Nach einer Ifop Fiducial-Umfrage von Montag liegt Mélenchon mit 15,5 Prozent auf dem dritten Platz, Tendenz steigend. Demnach kommt Macron auf 27,5 Prozent. Die Rechtspopulistin Marine Le Pen liegt bei 22 Prozent. Während Macron innerhalb einer Woche einen halben Punkt verlor, hat Le Pen einen Punkt zugelegt.

In einer Umfrage vom Montag des Instituts Harris Interactive zur Stichwahl am 24. April liegen Macron mit 51,5 und Le Pen mit 48,5 eng beieinander. Unter Berücksichtigung einer Fehlermarge von etwa drei Punkten könnte dies einen möglichen Sieg Le Pens in der zweiten Runde bedeuten. Bei den vergangenen Wahlen hatte Le Pens Partei allerdings regelmäßig schlechter abgeschnitten als erwartet. Mehr als 30 Prozent der Franzosen sind zudem noch unentschlossen, wem sie ihre Stimme geben.

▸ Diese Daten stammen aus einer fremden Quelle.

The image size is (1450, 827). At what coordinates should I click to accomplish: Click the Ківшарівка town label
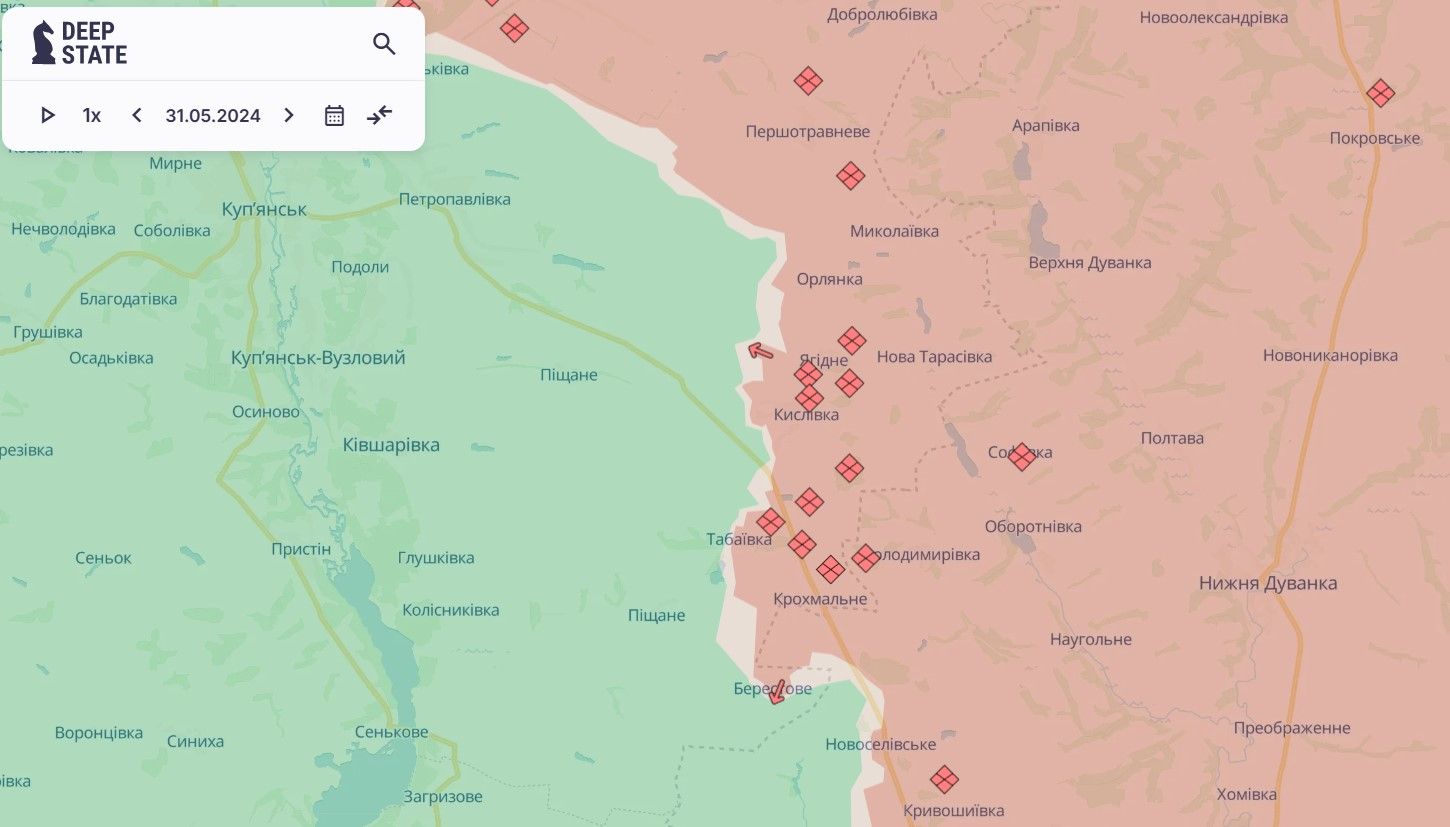(x=391, y=445)
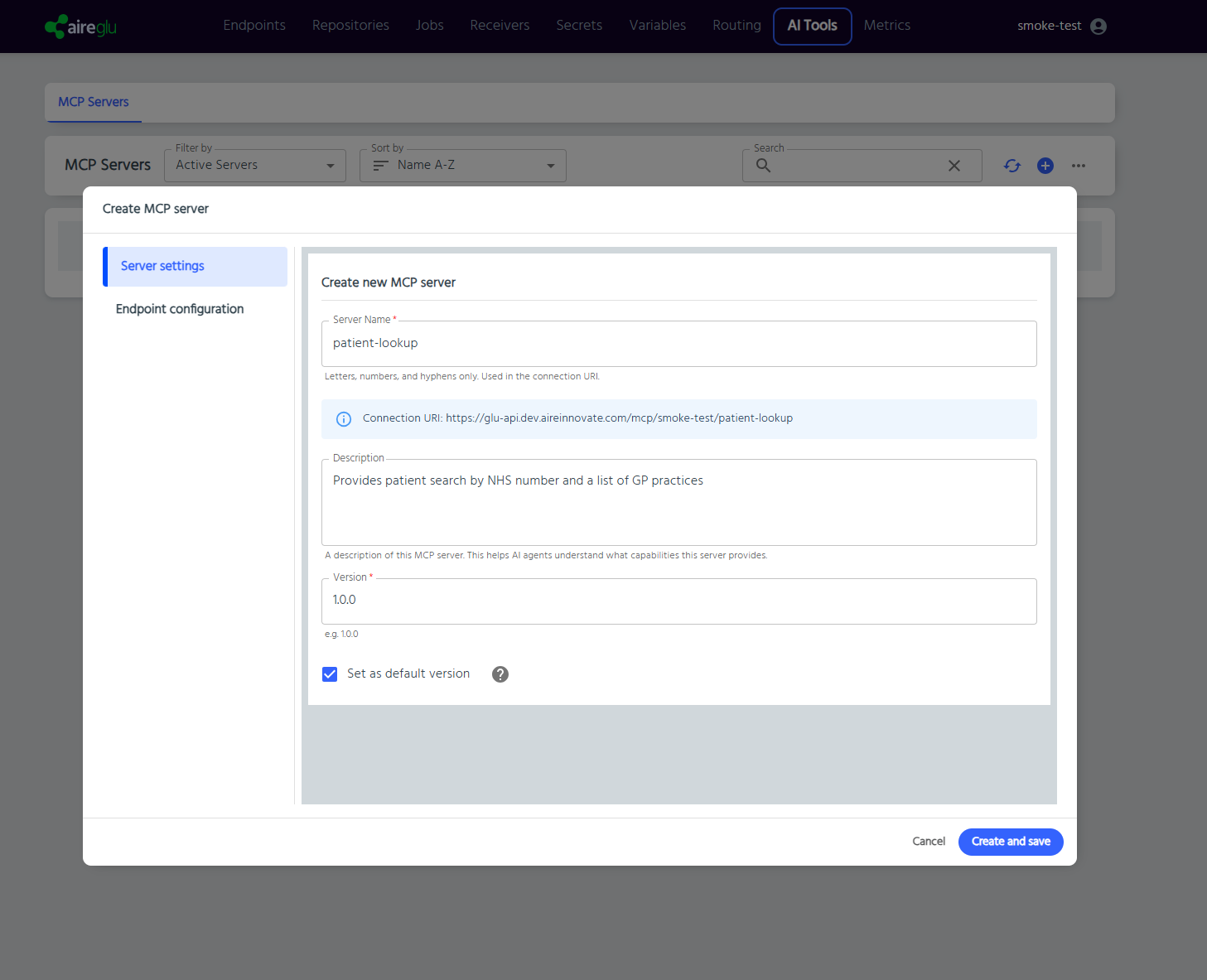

Le Pen will ihren Wahlkampf am Donnerstag in Perpignan abschließen, der größten Stadt, die von einem Bürgermeister ihrer Partei geführt wird. In einem Interview am Dienstag bekräftigte sie erneut ihr Vorhaben, die Verfassung zu ändern, um Franzosen Vorrechte bei der Vergabe von Jobs und Wohnungen einzuräumen.